Robert Wilkie, who is nominated to be the next secretary of the Department of Veterans Affairs (VA), vowed to resist any efforts to privatize the nation’s largest health care system during his confirmation hearing June 27 before the Senate Committee on Veterans’ Affairs.
If confirmed, Wilkie will take over as the VA’s head during a crucial time for the department. The VA signed a $10 billion contract with Cerner for a new electronic health record system and the MISSION Act – a comprehensive piece of legislation overhauling veteran’s health care – was recently signed into law.
“The sacred mission of serving our nation’s veterans and their families has always transcended personal political agendas or political affiliations,” said committee ranking member Jon Tester, D-Mont., in his opening remarks where he called on Wilkie to ensure he will act with the best intentions when it comes to the care of veterans.
“My best advice to you,” Tester said, “is to take the cues from the veterans … and do what you think is right even if political forces threaten your job.” Tester added that previous VA officials had not allowed politics to impede progress.
During the hearing, Wilkie said he believes the most difficult challenges the VA is facing are bureaucratic and administrative.
“Many of the issues I encountered as acting secretary were not with the quality of medical care but with getting our veterans through the door to reach that care,” Wilkie told the committee, noting that he will rely on his experience working as the Undersecretary of Defense for Personnel and Readiness to make improvements at the VA.
“For the VA to thrive as an integrated health network, it must be agile and adaptive,” he said.
The implementation of the MISSION Act will be one of the biggest hurdles Wilkie will face if confirmed. Designed to overhaul how veterans receive their health care and expand the community care program, some opponents say it paves the way for the privatization of the nation’s largest health care system.
“There is … overwhelming opposition to the privatization of the VA from The American Legion, VFW … and all the major veterans organizations,” said Sen. Bernie Sanders, I-Vt. When asked by Sanders if he believed in the privatization of VA, Wilkie responded that he would work against any efforts to privatize VA.

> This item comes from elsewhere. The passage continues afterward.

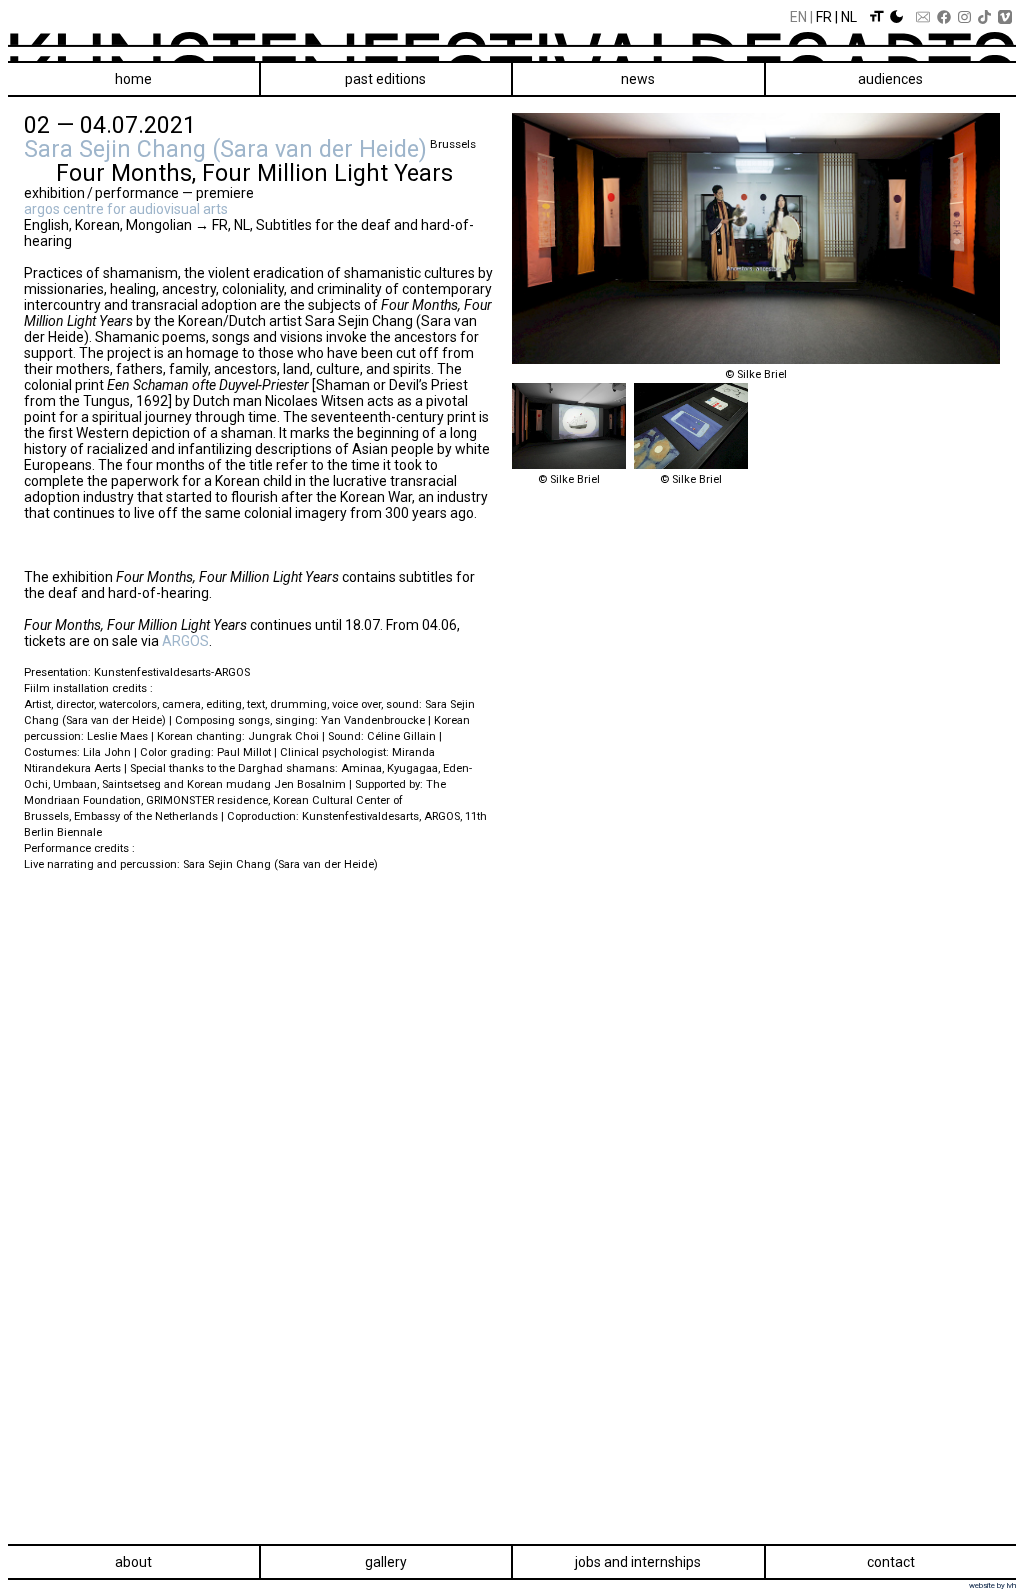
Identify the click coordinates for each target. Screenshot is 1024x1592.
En (798, 17)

“I experienced what can never be duplicated in the private sector. And that is the communal aspect of VA,” Wilkie said. “This means when veterans walk into any VA facility, they converse with men and women who speak the unique language of military service.”

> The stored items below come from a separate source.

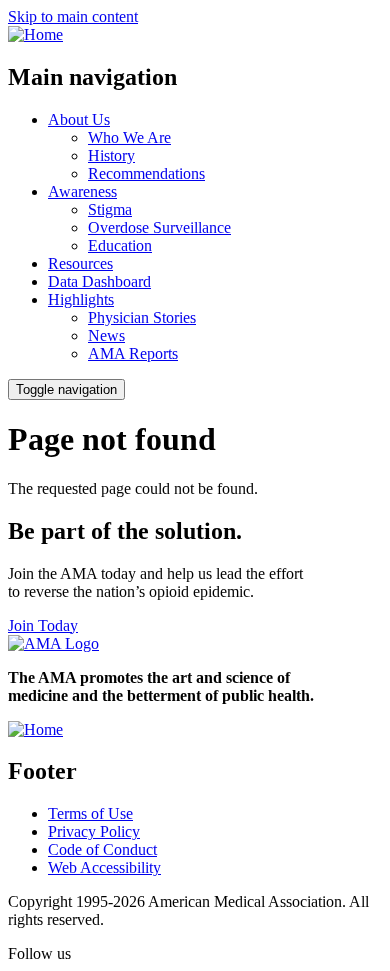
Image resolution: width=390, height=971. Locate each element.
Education (120, 245)
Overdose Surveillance (159, 227)
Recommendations (146, 173)
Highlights (81, 299)
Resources (80, 263)
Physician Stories (142, 317)
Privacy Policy (94, 831)
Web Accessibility (104, 867)
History (111, 155)
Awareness (82, 191)
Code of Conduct (102, 849)
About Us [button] (79, 119)
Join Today (43, 625)
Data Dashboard (99, 281)
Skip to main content (73, 16)
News (106, 335)
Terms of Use (90, 813)
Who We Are (129, 137)
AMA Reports (133, 353)
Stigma (110, 209)
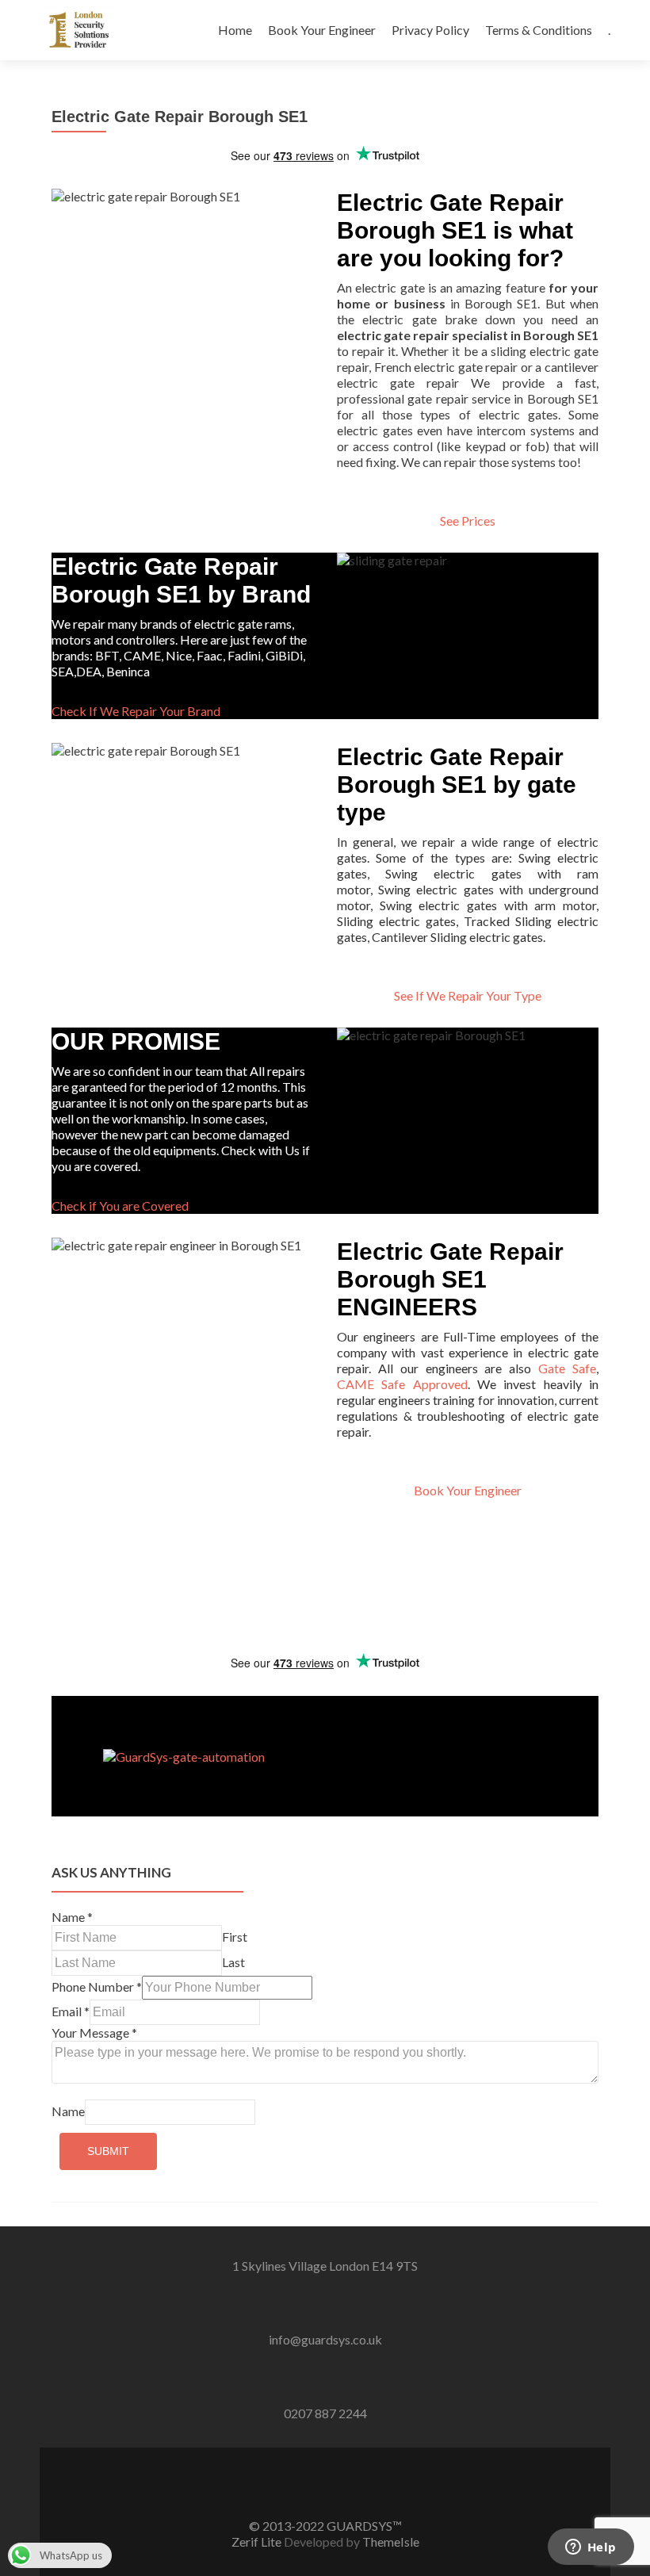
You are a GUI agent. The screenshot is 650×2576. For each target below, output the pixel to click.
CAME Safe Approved (402, 1383)
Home (235, 29)
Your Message (94, 2032)
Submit (108, 2151)
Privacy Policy (430, 29)
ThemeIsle (390, 2541)
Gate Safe (567, 1368)
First (234, 1936)
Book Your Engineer (322, 29)
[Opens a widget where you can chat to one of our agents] (590, 2548)
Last (233, 1961)
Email (71, 2011)
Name (72, 1916)
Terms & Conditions (538, 29)
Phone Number (97, 1986)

Improving access to care through the implementation of the MISSION Act is one of his highest priorities, he noted. Reducing the backlog of claims, improving culture and customer service are also amongst the top priorities, as well as working to fill the over 33,000 vacancies at the VA.

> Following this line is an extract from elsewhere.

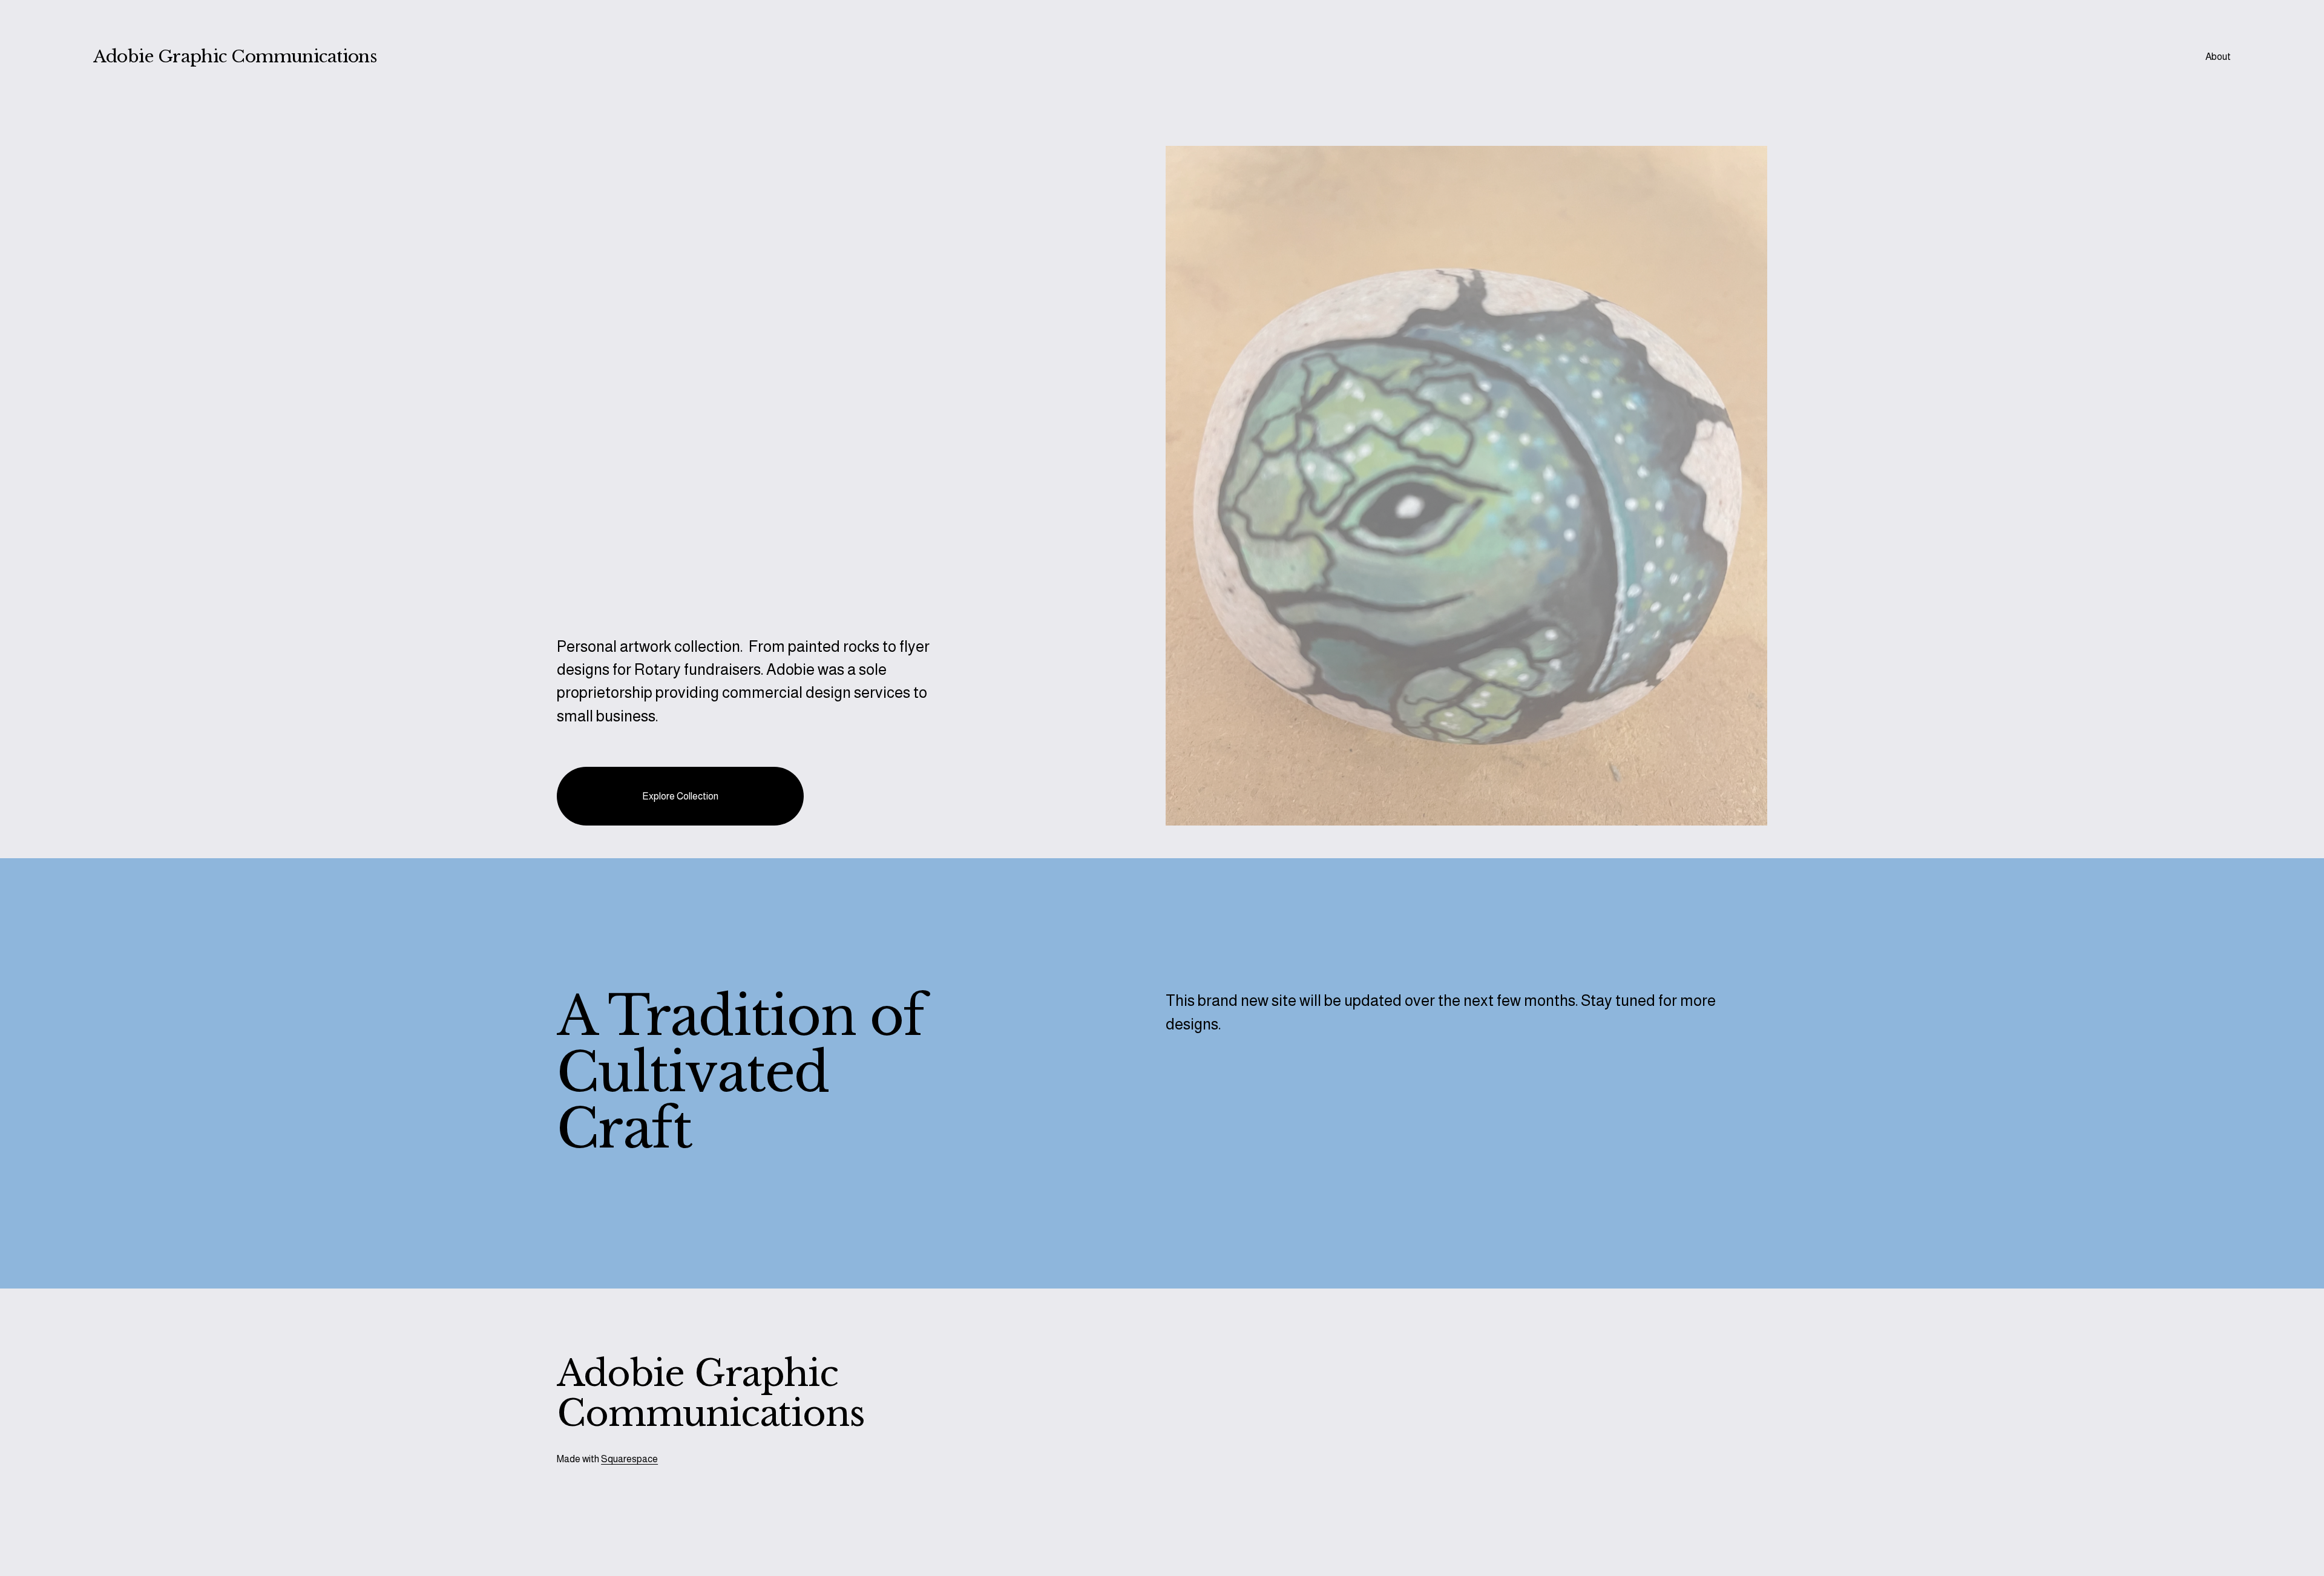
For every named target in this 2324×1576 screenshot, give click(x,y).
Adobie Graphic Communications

"It is clear that the veterans population is changing faster than we realize," Wilkie said. "For the first time in 40 years, half of our veterans are under the age of 65. Of America's 20 million veterans, 10 percent are now women. The new generation is computer savvy and demands 21st century service – service that is quick, diverse and close to home."
Wilkie recently served as the VA acting secretary in the wake of David Shulkin’s firing from the position. He is a colonel in the Air Force reserve assigned to the Office of the Chief of Staff. Before his first Pentagon tour, he was special assistant to the president for National Security Affairs and a senior director of the National Security Council under Dr. Condoleezza Rice. It is expected that the Senate will vote on Wilkie's appointment in the coming days.